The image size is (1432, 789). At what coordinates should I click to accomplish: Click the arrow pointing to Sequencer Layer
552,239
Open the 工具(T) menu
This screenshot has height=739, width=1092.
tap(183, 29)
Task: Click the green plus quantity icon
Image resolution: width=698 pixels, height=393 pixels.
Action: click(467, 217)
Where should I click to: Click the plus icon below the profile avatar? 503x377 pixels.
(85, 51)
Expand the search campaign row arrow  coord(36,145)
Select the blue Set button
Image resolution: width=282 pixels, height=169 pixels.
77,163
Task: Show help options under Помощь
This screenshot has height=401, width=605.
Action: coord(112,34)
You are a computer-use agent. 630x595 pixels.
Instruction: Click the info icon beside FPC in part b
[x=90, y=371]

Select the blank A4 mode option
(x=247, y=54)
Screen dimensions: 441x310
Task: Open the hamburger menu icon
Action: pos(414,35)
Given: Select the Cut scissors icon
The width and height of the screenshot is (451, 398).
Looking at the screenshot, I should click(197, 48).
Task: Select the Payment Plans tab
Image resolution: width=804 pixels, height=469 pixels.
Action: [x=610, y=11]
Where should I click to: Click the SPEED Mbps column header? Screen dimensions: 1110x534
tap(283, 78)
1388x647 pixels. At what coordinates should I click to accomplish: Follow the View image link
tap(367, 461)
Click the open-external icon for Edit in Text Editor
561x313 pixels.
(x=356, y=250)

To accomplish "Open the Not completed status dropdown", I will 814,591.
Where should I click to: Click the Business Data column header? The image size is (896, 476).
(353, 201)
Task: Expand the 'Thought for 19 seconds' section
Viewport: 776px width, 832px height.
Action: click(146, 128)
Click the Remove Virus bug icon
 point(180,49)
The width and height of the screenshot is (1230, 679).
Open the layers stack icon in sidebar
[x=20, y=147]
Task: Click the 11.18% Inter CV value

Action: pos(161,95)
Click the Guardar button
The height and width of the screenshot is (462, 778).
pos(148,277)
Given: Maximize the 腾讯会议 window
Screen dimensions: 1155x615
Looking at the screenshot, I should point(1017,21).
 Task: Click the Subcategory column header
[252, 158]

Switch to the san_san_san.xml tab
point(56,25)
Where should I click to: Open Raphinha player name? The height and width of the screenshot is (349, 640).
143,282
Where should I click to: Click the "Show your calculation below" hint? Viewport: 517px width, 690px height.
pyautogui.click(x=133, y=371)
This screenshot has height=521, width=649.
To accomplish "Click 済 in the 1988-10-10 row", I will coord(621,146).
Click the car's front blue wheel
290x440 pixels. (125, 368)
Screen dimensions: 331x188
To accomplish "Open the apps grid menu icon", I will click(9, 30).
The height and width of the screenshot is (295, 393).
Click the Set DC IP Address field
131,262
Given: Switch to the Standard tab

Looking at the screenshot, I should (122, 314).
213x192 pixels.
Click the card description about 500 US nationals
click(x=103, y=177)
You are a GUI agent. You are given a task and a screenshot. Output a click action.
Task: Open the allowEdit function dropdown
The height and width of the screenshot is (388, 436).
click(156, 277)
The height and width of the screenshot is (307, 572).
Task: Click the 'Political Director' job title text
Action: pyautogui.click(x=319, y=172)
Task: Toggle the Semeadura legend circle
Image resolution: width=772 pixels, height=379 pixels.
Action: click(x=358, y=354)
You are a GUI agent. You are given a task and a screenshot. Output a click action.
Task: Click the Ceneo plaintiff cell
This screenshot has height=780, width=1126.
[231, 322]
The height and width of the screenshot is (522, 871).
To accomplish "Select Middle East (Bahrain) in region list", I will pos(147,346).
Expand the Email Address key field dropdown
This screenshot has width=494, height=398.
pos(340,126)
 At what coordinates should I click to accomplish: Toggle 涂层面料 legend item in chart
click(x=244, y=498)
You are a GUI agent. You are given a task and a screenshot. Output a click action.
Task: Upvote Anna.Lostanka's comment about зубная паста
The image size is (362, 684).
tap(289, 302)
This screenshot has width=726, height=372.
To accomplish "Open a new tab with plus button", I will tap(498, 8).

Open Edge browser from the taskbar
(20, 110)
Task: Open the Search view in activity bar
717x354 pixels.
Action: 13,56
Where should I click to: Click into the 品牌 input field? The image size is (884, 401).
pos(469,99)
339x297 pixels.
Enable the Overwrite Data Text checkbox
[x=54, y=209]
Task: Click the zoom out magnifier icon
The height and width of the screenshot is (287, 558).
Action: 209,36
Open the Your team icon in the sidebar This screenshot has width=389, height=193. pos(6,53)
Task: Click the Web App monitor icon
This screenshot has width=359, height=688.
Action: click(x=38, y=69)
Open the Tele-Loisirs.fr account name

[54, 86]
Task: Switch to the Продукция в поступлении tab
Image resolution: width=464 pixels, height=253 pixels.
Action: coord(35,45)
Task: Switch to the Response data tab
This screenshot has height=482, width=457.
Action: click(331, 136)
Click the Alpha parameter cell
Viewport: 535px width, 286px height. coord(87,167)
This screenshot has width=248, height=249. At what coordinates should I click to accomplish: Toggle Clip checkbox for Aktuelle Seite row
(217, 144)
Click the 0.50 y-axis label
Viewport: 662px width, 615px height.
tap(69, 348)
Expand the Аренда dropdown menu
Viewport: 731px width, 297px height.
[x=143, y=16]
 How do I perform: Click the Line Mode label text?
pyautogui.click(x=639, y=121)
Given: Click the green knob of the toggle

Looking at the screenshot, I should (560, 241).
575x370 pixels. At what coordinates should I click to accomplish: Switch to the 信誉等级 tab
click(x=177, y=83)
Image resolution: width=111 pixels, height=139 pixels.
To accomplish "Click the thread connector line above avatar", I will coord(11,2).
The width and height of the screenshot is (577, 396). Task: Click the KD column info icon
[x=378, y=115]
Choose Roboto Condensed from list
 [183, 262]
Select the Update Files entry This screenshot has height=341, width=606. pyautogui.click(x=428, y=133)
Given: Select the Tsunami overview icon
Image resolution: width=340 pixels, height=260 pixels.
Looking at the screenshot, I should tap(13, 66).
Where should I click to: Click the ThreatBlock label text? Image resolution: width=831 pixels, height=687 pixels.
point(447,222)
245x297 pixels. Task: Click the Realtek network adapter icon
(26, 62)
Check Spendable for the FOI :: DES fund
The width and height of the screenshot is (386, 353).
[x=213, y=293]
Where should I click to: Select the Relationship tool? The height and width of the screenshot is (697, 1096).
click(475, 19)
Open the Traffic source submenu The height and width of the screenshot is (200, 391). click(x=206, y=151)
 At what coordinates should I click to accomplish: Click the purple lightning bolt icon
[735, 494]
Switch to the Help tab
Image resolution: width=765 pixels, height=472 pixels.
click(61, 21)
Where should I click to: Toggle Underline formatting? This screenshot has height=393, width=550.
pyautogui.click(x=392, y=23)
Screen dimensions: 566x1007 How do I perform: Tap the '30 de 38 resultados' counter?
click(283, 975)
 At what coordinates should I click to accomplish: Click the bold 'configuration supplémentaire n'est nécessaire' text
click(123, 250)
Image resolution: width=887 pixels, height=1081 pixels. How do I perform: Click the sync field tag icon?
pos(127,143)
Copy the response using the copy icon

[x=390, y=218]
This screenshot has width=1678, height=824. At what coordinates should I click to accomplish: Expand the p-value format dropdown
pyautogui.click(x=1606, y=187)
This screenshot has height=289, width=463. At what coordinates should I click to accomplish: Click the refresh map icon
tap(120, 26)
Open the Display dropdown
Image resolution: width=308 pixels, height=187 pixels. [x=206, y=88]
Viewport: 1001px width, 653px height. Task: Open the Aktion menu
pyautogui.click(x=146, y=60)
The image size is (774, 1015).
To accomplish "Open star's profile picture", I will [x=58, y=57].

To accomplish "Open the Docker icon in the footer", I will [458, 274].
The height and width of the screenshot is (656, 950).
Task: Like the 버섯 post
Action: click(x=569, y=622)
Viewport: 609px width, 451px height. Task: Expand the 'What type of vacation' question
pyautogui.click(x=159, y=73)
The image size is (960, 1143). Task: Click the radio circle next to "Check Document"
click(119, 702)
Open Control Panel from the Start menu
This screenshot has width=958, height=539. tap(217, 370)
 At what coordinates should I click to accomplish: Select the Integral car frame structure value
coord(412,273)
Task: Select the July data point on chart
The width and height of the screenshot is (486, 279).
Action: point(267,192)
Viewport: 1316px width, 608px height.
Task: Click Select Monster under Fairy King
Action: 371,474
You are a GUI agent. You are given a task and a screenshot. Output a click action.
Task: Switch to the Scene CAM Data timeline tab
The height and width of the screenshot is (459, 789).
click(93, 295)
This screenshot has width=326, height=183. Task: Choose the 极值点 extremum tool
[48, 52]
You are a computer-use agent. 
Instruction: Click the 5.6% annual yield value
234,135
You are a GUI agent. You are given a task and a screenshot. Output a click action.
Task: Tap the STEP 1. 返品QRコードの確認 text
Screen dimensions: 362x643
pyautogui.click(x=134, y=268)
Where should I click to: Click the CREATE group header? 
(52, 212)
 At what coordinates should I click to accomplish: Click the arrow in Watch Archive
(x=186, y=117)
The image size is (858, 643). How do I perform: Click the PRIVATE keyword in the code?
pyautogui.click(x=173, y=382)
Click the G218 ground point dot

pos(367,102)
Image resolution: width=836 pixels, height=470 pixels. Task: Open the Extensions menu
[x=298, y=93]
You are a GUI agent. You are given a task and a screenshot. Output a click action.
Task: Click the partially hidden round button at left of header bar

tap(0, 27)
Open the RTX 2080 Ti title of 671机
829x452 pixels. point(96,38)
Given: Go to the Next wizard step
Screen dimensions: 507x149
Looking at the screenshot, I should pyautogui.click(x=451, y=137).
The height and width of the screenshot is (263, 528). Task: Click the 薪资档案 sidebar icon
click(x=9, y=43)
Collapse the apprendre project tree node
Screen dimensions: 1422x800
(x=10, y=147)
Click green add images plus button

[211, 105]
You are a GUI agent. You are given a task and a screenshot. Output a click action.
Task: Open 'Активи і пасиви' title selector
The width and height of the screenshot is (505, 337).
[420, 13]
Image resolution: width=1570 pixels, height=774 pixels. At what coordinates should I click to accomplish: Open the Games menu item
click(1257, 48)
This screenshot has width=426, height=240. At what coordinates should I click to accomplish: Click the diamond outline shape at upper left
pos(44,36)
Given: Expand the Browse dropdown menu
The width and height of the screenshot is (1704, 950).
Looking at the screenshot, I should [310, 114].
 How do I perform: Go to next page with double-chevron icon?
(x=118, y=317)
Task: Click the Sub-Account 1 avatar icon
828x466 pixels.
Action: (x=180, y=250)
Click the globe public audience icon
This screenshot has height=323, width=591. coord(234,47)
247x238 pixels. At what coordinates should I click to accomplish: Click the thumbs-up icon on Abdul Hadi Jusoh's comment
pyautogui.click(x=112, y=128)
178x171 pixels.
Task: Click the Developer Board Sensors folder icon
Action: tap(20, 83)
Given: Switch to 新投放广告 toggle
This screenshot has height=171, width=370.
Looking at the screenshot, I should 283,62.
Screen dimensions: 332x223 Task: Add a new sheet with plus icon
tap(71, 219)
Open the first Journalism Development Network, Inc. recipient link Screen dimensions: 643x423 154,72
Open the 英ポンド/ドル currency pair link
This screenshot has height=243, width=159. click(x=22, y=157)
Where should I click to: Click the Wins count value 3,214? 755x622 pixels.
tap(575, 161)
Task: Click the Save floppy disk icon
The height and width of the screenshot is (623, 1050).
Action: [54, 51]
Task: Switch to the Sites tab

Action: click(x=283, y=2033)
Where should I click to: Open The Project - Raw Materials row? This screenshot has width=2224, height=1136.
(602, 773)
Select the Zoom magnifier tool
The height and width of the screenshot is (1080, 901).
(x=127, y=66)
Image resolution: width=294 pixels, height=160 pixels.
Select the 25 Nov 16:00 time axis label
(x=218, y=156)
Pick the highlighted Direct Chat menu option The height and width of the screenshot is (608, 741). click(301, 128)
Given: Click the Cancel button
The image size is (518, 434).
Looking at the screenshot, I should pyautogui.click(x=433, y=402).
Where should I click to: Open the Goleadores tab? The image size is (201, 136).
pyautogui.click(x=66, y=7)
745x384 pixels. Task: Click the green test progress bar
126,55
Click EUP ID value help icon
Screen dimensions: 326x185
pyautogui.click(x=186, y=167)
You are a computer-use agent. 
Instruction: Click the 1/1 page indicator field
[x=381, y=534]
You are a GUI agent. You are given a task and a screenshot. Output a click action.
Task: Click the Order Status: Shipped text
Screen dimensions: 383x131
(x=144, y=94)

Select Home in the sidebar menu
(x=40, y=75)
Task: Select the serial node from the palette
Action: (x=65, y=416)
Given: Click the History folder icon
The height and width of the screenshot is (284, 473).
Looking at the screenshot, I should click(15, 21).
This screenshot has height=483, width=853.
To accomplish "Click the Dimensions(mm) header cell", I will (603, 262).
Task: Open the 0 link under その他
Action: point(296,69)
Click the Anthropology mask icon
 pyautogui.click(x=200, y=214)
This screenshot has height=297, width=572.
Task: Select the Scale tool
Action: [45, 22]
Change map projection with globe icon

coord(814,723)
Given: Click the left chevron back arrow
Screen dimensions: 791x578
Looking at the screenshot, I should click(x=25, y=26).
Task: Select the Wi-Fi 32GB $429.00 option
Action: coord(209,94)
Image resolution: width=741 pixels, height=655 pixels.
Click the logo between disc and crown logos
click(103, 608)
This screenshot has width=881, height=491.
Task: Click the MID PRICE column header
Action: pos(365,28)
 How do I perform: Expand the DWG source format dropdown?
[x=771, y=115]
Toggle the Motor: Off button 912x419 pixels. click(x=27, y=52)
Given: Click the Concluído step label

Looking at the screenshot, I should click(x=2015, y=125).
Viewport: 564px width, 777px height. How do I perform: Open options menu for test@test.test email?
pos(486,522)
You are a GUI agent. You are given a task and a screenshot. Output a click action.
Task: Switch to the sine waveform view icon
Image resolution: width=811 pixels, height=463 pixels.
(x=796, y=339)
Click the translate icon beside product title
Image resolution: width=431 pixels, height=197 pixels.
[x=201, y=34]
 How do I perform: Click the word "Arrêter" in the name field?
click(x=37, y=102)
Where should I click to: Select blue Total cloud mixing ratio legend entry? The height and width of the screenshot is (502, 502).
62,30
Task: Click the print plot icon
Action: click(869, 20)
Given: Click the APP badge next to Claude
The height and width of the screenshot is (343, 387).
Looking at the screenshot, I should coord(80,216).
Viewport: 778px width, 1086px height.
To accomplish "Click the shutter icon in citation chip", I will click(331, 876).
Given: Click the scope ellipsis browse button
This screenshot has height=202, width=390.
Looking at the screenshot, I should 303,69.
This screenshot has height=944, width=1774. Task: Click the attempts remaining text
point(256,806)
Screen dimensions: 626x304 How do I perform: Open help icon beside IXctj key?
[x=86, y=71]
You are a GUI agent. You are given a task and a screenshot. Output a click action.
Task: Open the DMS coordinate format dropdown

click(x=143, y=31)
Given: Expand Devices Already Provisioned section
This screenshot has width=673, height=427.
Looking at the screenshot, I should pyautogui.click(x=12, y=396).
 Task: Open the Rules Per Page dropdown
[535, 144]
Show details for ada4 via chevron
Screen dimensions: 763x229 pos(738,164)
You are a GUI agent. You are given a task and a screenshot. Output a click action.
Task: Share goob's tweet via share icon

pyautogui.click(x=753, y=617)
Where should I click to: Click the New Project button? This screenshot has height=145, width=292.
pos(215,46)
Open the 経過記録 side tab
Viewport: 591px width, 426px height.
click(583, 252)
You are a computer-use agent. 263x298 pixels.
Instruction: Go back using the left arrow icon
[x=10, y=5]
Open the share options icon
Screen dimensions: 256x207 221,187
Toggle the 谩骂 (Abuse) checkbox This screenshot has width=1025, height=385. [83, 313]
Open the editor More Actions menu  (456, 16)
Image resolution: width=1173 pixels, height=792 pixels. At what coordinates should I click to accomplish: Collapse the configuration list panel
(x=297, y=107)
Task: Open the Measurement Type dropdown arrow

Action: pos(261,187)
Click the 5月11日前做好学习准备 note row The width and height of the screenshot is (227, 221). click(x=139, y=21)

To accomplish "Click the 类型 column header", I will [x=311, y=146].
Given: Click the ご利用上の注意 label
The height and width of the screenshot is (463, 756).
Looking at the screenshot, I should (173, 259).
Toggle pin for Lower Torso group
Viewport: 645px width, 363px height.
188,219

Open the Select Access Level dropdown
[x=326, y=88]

────────────────────────────────────────

Counting only lines that contain "section", say how many there are in the material above, and add nothing.

**ANSWER TO THE EXERCISE**
2